遺産はすべて長女へ! そんな遺言書はあり?なし? 相続争いの種となる「遺留分」を知ろう

提供:株式会社朝日新聞社/©赤ネコ
この人に漫画を書いてもらいました赤ネコ(弁護士・漫画家)

マルチクリエーター。イラストやキャラクターデザイン、漫画・シナリオ制作。著書に『Constitution girls 日本国憲法』(PHP)『司法修習QUEST~弁護士になるまでに』(新書館)『法律擬人化! 赤ネコ式六法全書』(マイナビ出版)など。第二東京弁護士会所属。赤ネコ法律事務所所長(この名前の法律事務所は実在します)。第二東京弁護士会仲裁センターあっせん人。

弁護士兼マンガ家の赤ネコさんの漫画を通し、「相続のイロハ」を学ぶ『教えて!ソーゾク博士』。今回のテーマは、遺言書を作成する上で必ず知っておきたい「遺留分」についてです。

遺言書の内容がすべて?

©赤ネコ

近所に暮らすソーゾク博士と友だちになり、相続の話に興味津々の桃さん(20代)。父親の青治(せいじ)さん(50代)が将来的に亡くなったら、その遺産は母親と兄、そして自分の計3人に相続されることになりますが、自分の取り分が気になっています。

「遺産を多めにもらえないかなぁ」

そんな桃さんに、ソーゾク博士は「桃ちゃんの相続分を増やしてもらえるよう、遺言書に書いてもらえばいいんですよ」と耳打ちします。

よいことを聞いたと、桃さん。「相続財産を、すべて桃に!」と遺言書に書いてもらえば、遺産を独り占めできるのでは?ともくろみます。

遺言書でも奪えない権利「遺留分」

©赤ネコ

桃さんの動きを察知した兄の葉介(ようすけ)さん(30代)は「父は桃に甘いから、いかにもありえる話だ…」と不安になります。
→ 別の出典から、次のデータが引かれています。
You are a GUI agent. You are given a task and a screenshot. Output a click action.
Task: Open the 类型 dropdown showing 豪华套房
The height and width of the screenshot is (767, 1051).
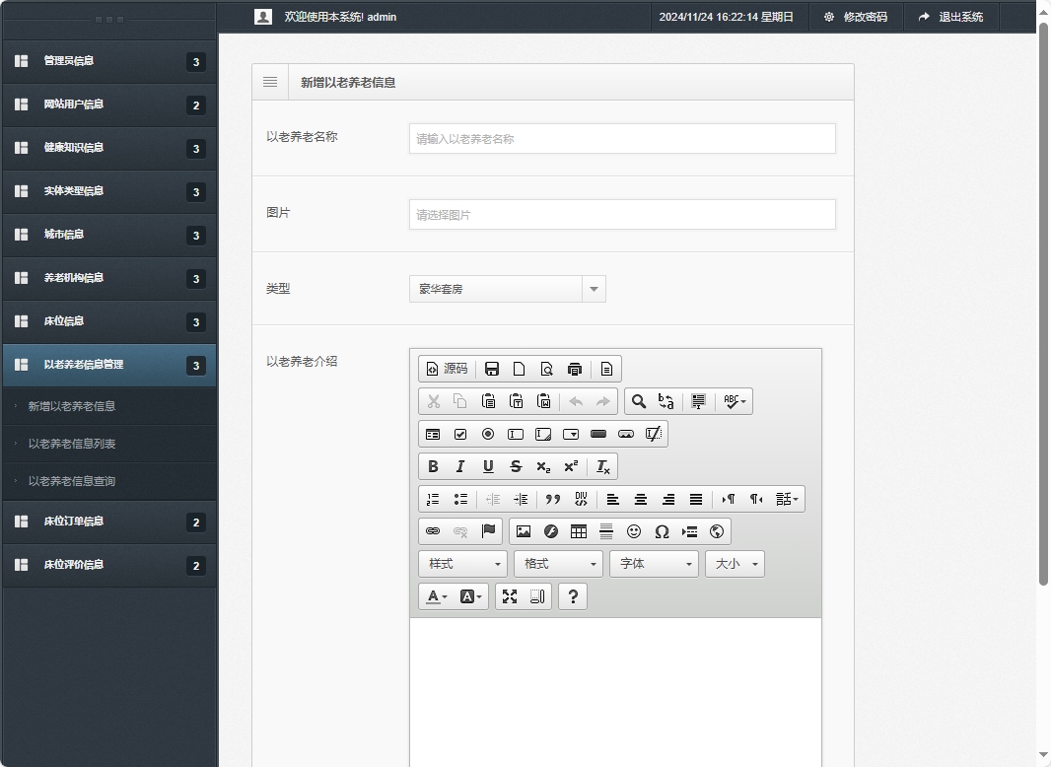click(507, 289)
そんな兄妹の様子を見ていたソーゾク博士。「お二人とも冷静に! 誤解が多いのですが、遺言書にそう書いてあっても、葉介さんも遺産をもらえる権利はありますよ」と諭します。

どういうことでしょうか?

そもそも遺産の分け方は、遺言書がない場合は、相続人同士の話し合いで決めます。一方、遺言書があれば、基本的にはその通りに分けていくことになります。

ただし、相続人には主張すれば最低限はもらえる「遺留分」があります。

仮に、父親の青治さんが「桃にすべての財産を相続させる」と記した遺言書を残して亡くなったとしても、葉介さんの遺留分まで奪うことはできません。ですので、遺言書が遺留分を侵害する内容になっていれば、争いが生じる恐れがあります。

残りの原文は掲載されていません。